Porque vivemos num mundo de famintos, mas também de obesos. O sistema alimentar
atual não satisfaz corretamente as necessidades de comer das pessoas. É um
sistema que produz simultaneamente pessoas que passam fome e pessoas que são
obesas, fruto também de uma má alimentação. E este paradoxo de viver num mundo
de famintos e de obesos mostra como o sistema alimentar atual não satisfaz as
necessidades alimentares das pessoas. Fundamentalmente, o que o move é a lógica
do capital, do dinheiro, do benefício econômico”, afirma a ativista Esther
Vivas.
Nesta entrevista, concedida por
telefone à IHU on-Line, Esther Vivas enfatiza que o problema da fome é,
fundamentalmente, político. Segundo ela, apesar de produzirmos uma quantidade
de alimentos suficiente para alimentar uma população adicional de mais 5
bilhões de pessoas no mundo, temos hoje um bilhão de pessoas passando fome
entre os 7 bilhões de habitantes do planeta — ou seja, um a cada sete habitantes
passa fome. “Há um problema de democracia no sistema agrícola e alimentar. A
resposta à pergunta de por que há hoje fome num mundo de abundância de
alimentos, a encontramos quando analisamos quem determina as políticas
agrícolas alimentares, quem sai ganhando com este modelo. O atual sistema
agroalimentar está pensado basicamente para que umas poucas empresas ganhem
dinheiro, mesmo que para isso muitas pessoas tenham que passar fome”, frisa.

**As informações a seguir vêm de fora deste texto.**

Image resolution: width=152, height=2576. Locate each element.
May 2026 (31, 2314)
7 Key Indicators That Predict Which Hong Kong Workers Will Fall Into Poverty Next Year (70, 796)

A ativista lembra que a chamada
revolução verde resultou na privatização da agricultura, já que os insumos
agrícolas (todos aqueles elementos, entre bens e serviços, necessários para a
produção de alimentos) são controlados por poucas empresas. Em consequência, a
capacidade de decidir sobre o que e de que forma plantar, que antes era
exercida pelo agricultor, agora é retida pela indústria alimentar. “Atualmente,
não sabemos o que comemos, não sabemos o que está por trás do que consumimos.
Alimentamo-nos com produtos quilométricos, que vêm do outro lado do mundo.
Perdemos a capacidade de decidir sobre aquilo que levamos à boca”, adverte,
ressaltando que essas políticas resultaram na perda da diversidade agrícola e
alimentar e em uma sociedade que contrai doenças a partir daquilo que ingere.
Esther Vivas é ativista política
e social, posicionando-se a favor da soberania alimentar e do consumo crítico.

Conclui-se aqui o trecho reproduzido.